The Administration again has proposed to exempt from U.S. withholding tax all distributions made to foreign investors in certain bond funds. The proposal would apply to mutual fund taxable years beginning after the date of enactment.

Specifically, the Treasury explanation provides that all income received by a U.S. mutual fund "that invests substantially all of its assets in U.S. debt securities or cash" would be treated as interest exempt from U.S. withholding tax when distributed to the fund's foreign investors. A fund would be treated as meeting this "substantially all" test "if it also invests some of its assets in foreign debt instruments that are free from foreign tax pursuant to the domestic laws of the relevant foreign countries." The Treasury explanation does not indicate what portion of a fund's assets could be invested in foreign bonds without violating the "some" standard.

The Institute has previously supported this Administration proposal as an important first step toward eliminating all U.S. tax incentives for foreign investors to prefer foreign funds over U.S. funds.

Mandatory Accrual of Market Discount

The Administration would modify significantly the taxation of market discount by eliminating the option taxpayers now have to defer the inclusion of any market discount into income until the debt instrument acquired with market discount is sold.

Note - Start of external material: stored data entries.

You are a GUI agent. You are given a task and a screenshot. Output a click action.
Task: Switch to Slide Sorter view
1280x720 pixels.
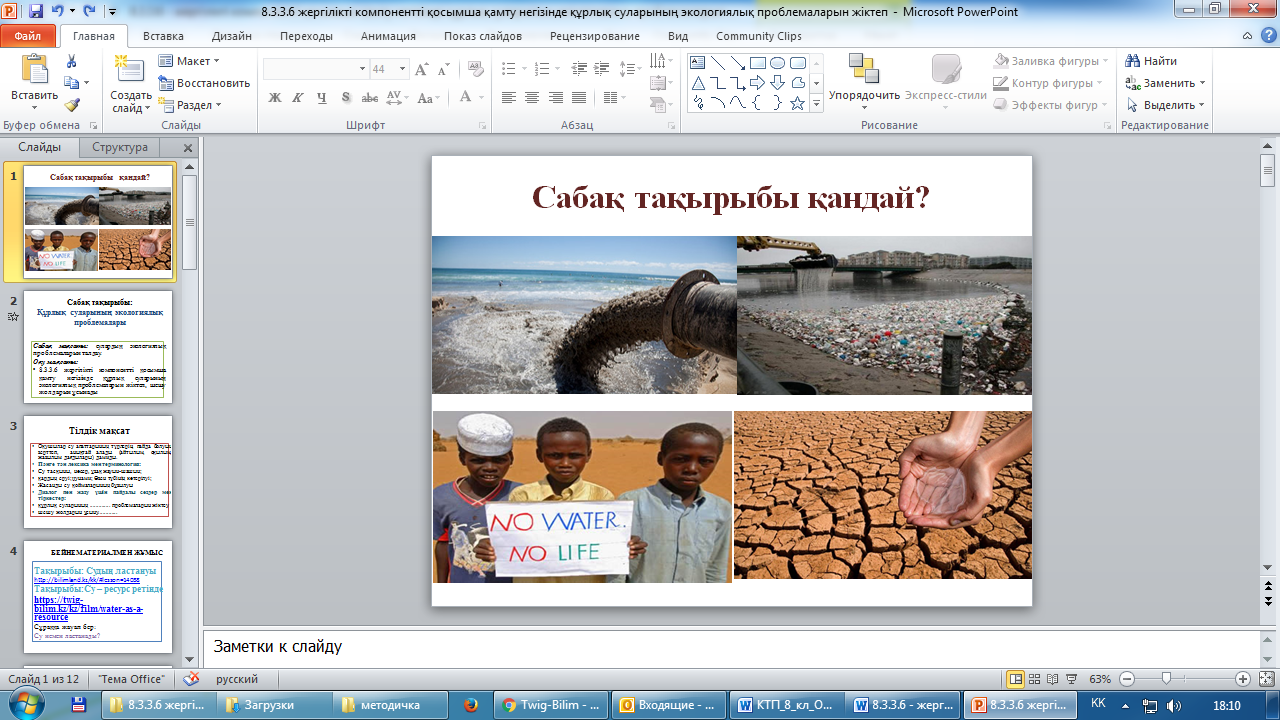[1034, 679]
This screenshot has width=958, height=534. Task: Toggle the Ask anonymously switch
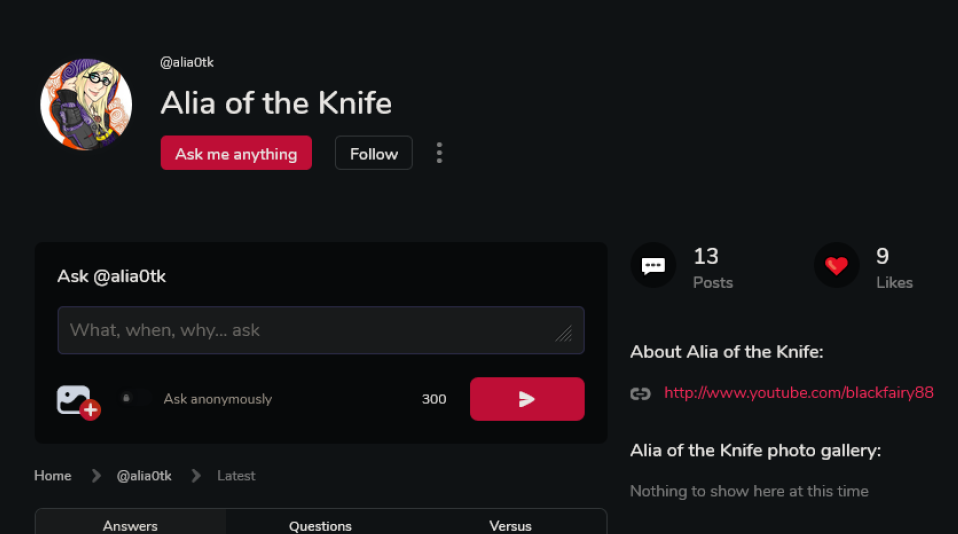pos(134,398)
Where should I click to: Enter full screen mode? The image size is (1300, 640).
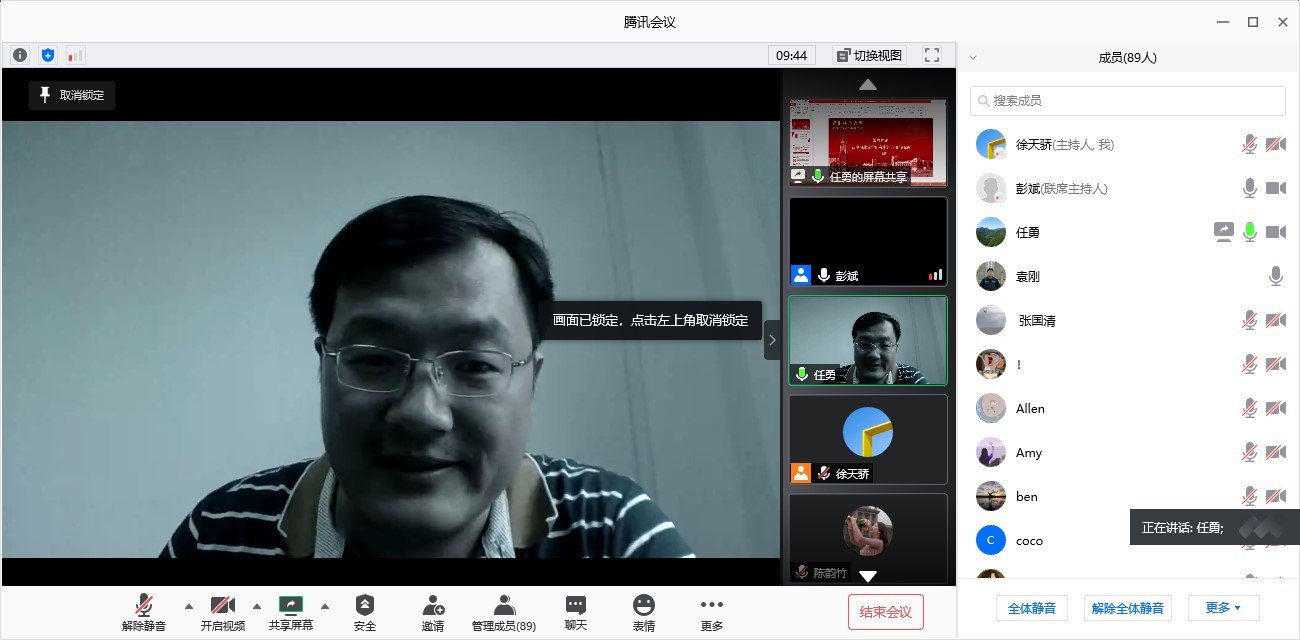pos(932,55)
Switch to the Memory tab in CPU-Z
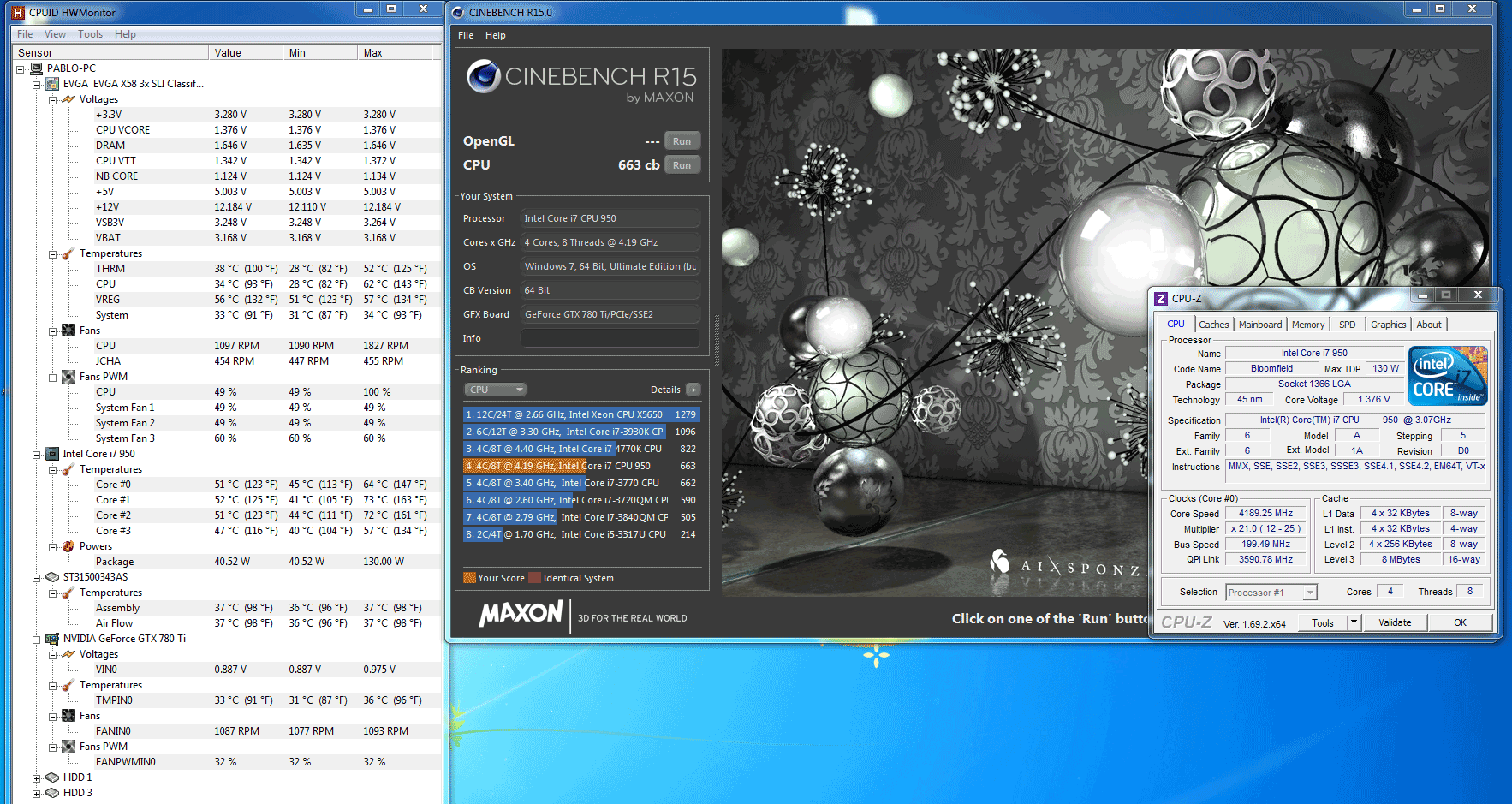Image resolution: width=1512 pixels, height=804 pixels. coord(1307,325)
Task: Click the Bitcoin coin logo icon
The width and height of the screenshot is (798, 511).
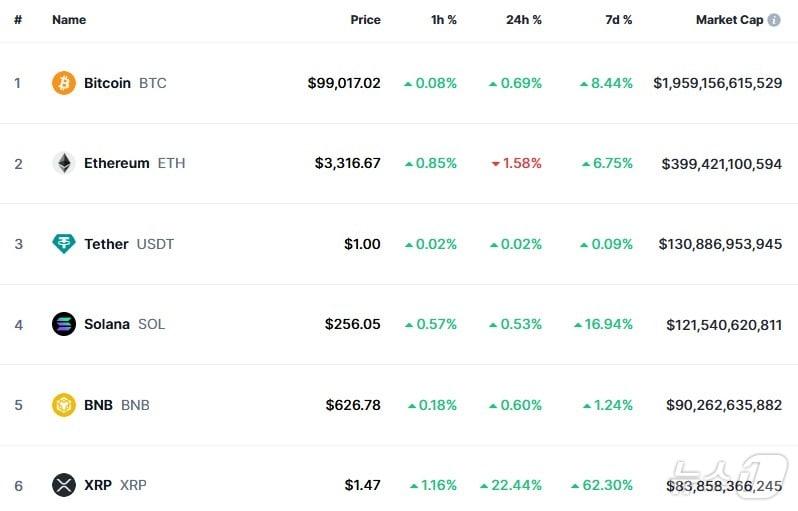Action: (x=64, y=83)
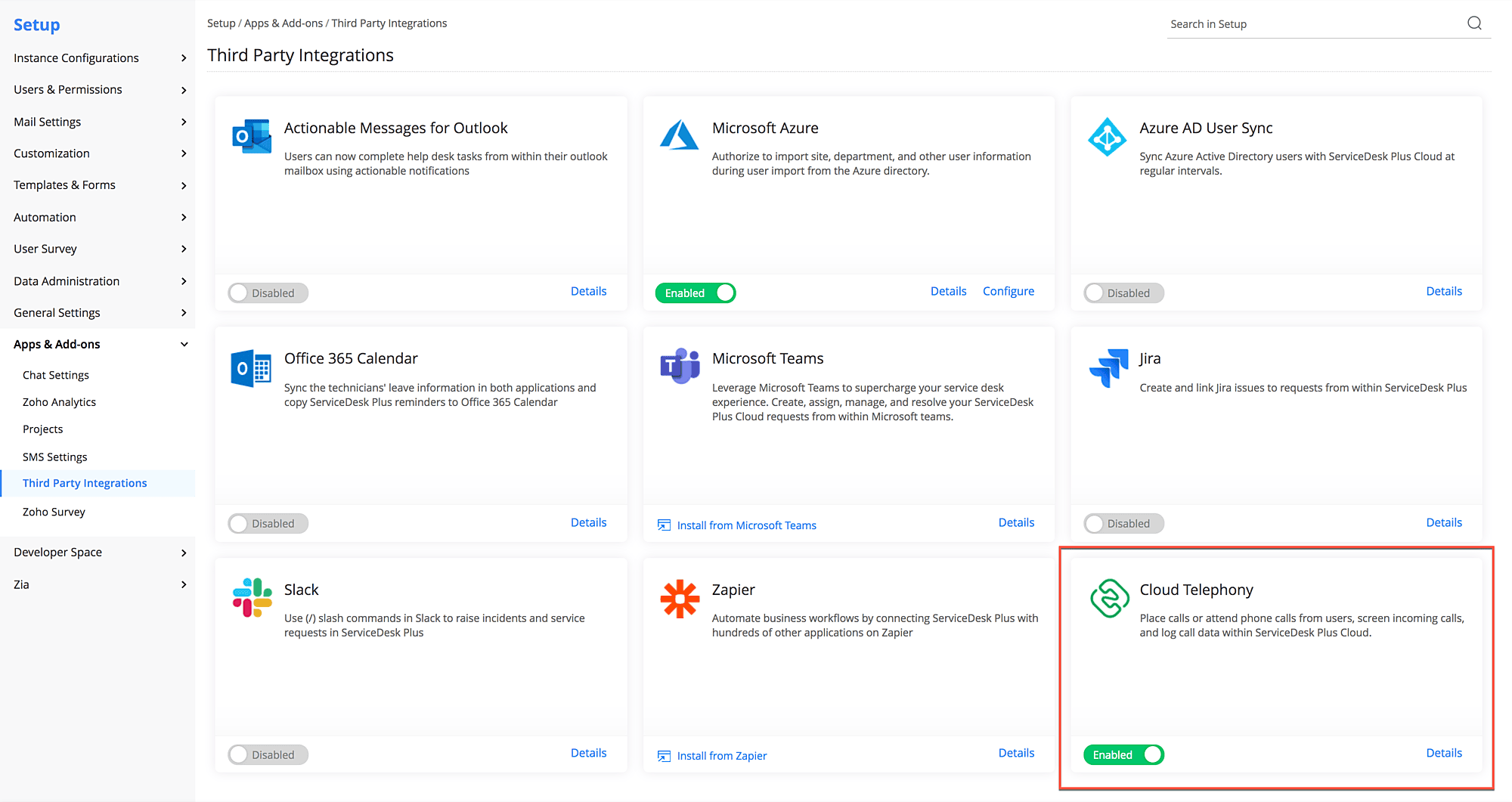Screen dimensions: 1512x802
Task: Click the Actionable Messages for Outlook icon
Action: tap(251, 137)
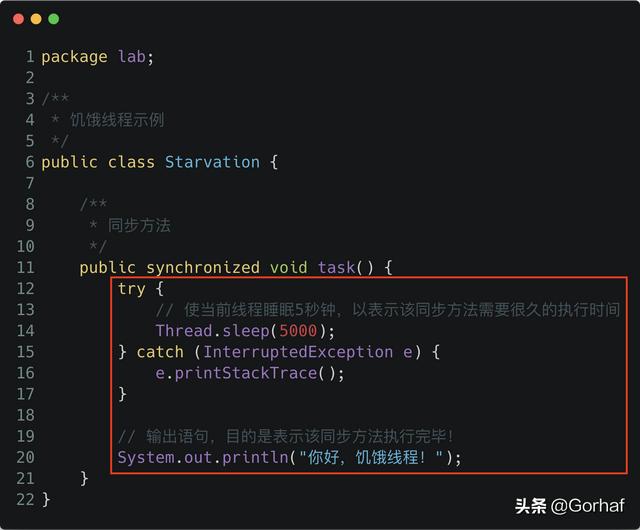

Under the Administration's proposal, accrual basis taxpayers would be required to include market discount in income currently, i.e., as it accrues. The holder's yield for market discount accrual purposes would be limited to the greater of (1) the original yield-to-maturity of the debt instrument plus five percentage points or (2) the applicable Federal rate (at the time the holder acquired the debt instrument) plus five percentage points. The proposal would apply to debt instruments acquired on or after the date of enactment.

Increased Penalties for Failure to File Correct Information Returns

The Administration again has proposed to increase the maximum penalty for failure to file correct information returns-currently set at $50 per return-to the greater of $50 per return or five percent of the aggregate amount required to be reported correctly (subject, in general, to a $250,000 cap). An exception to the increased penalty would apply, however, if the aggregate amount actually reported by the taxpayer on all returns filed for that calendar year was at least 97 percent of the amount required to be reported. The proposal would be effective for returns the due date for which (without regard to extensions) is more than 90 days after the date of enactment.

The Institute previously has opposed this proposal because the current penalty structure provides powerful incentives for RICs to correct promptly any error made.